Provided data >>
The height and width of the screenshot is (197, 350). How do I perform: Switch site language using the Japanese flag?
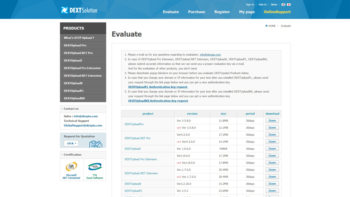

--

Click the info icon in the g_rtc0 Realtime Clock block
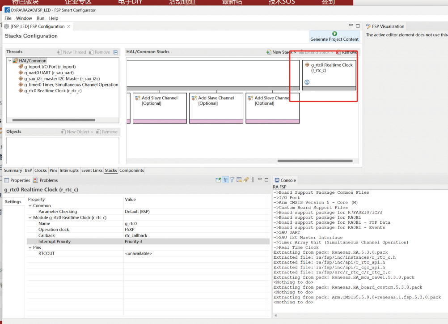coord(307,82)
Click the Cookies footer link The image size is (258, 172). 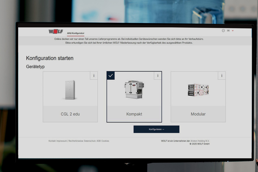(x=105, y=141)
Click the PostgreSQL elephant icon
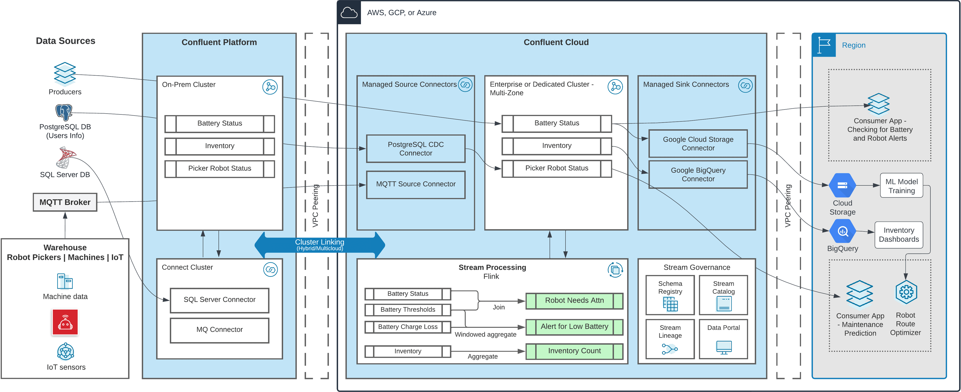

---

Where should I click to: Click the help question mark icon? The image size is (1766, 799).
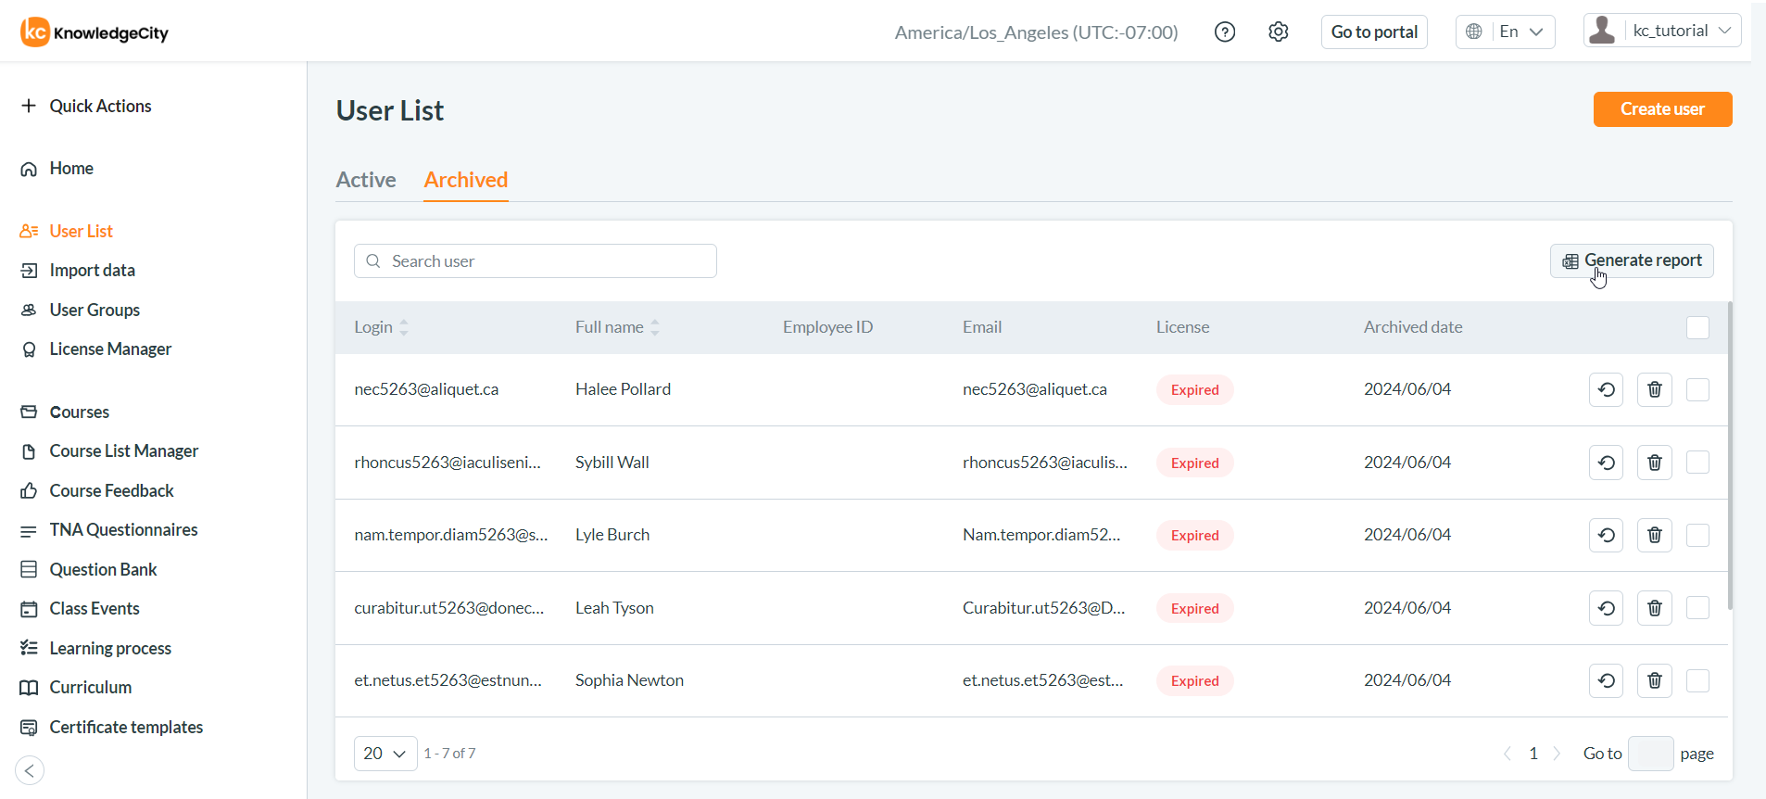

What the task asks >> Locate every line in the material above that contains the word "icon", and copy each of those lines in full.

Task answer >>
Click the info icon in the g_rtc0 Realtime Clock block
Click the PostgreSQL elephant icon
Where should I click to: Click the help question mark icon? The image size is (1766, 799).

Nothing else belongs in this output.